I've tried two different methods for accomplishing this: 我尝试了两种不同的方法来实现此目的：

Creating a user space application that opens raw sockets on both interfaces. 创建一个在两个接口上都打开原始套接字的用户空间应用程序。 All packet processing (including bridging) is handled in the application. 所有数据包处理（包括桥接）都在应用程序中处理。
Setting up a software bridge (using the kernel bridge module) and adding a kernel module that installs a netfilter hook in post routing (NF_BR_POST_ROUTING). 设置软件桥（使用内核桥模块）并添加一个内核模块，该模块在后路由（NF_BR_POST_ROUTING）中安装一个netfilter挂钩。 All packet processing is handled in the kernel. 所有的数据包处理都在内核中进行。

The second option appears to be around 4 times faster than the first option. 第二个选项似乎比第一个选项快4倍。 I'd like to understand more about why this is. 我想进一步了解这是为什么。 I've tried brainstorming a bit and wondered if there is a substantial performance hit in rapidly switching between kernel and user space, or maybe something about the socket interface is inherently slow? 我试过集思广益，想知道在内核和用户空间之间快速切换是否会对性能产生重大影响，或者套接字接口的固有速度是否很慢？

I think the user application is fairly optimized (for example, I'm using PACKET_MMAP), but it's possible that it could be optimized further. 我认为用户应用程序已经过优化（例如，我正在使用PACKET_MMAP），但是有可能对其进行进一步优化。 I ran perf on the application and noticed that it was spending a good deal of time (35%) in v7_flush_kern_dcache_area, so perhaps this is a likely candidate. 我在应用程序上运行了性能，并发现它在v7_flush_kern_dcache_area中花费了大量时间（35％），因此也许是一个可能的选择。 If there are any other suggestions on common ways to optimize packet processing I can give them a try. 如果对优化包处理的常用方法还有其他建议，我可以尝试一下。

2 个解决方案

Context switches are expensive and kernel to user space switches imply a context switch. 上下文切换非常昂贵，内核到用户空间的切换意味着上下文切换。 You can see this article for exact numbers, but the stated durations are all in the order of microseconds. 您可以看到本文的确切数字，但规定的持续时间都以微秒为单位。

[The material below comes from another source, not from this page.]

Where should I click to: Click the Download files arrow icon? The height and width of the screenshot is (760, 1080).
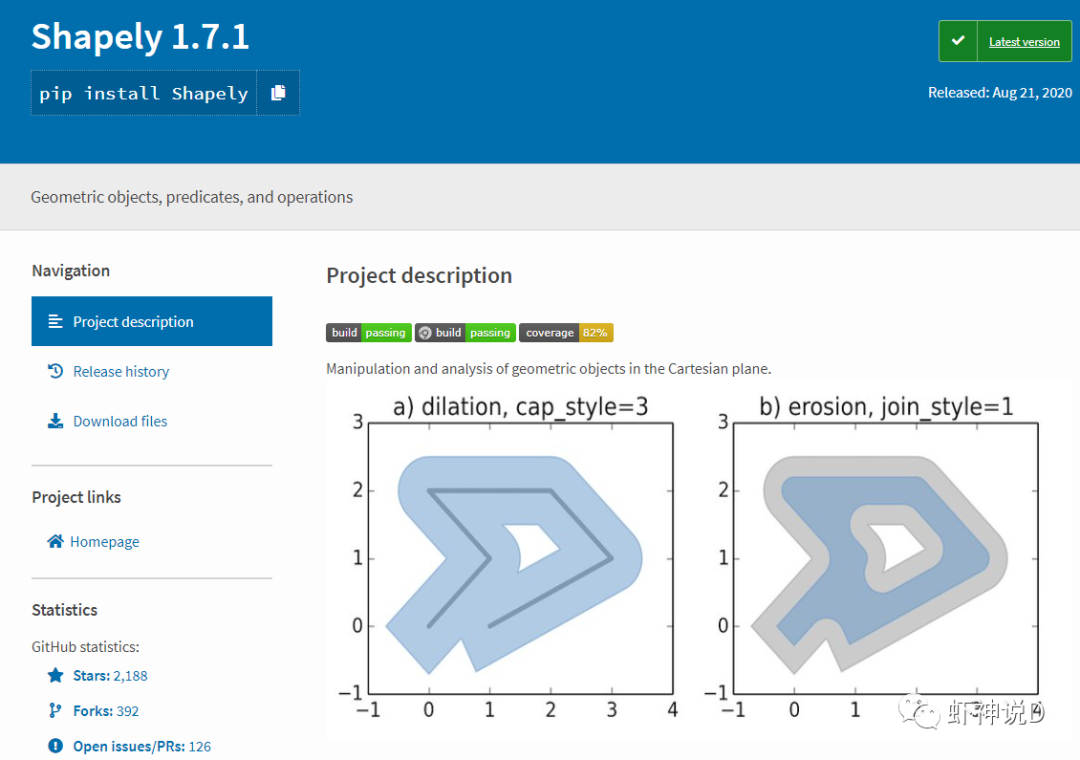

You can also use lmbench to benchmark the real cost of context switches on your particular cpu. 您还可以使用lmbench基准测试特定cpu上上下文切换的实际成本。

The performance of the user space application depends on the used syscall to monitor the sockets too. 用户空间应用程序的性能也取决于所使用的syscall来监视套接字。 The fastest syscall is epoll() when you need to handle a lot of sockets. 当您需要处理大量套接字时，最快的syscall是epoll（）。 select() will perform very poor, if you handle a lot of sockets. 如果您处理许多套接字，select（）的性能将很差。

See this post explaining it: Why is epoll faster than select? 看到这篇文章解释它：为什么epoll比select更快？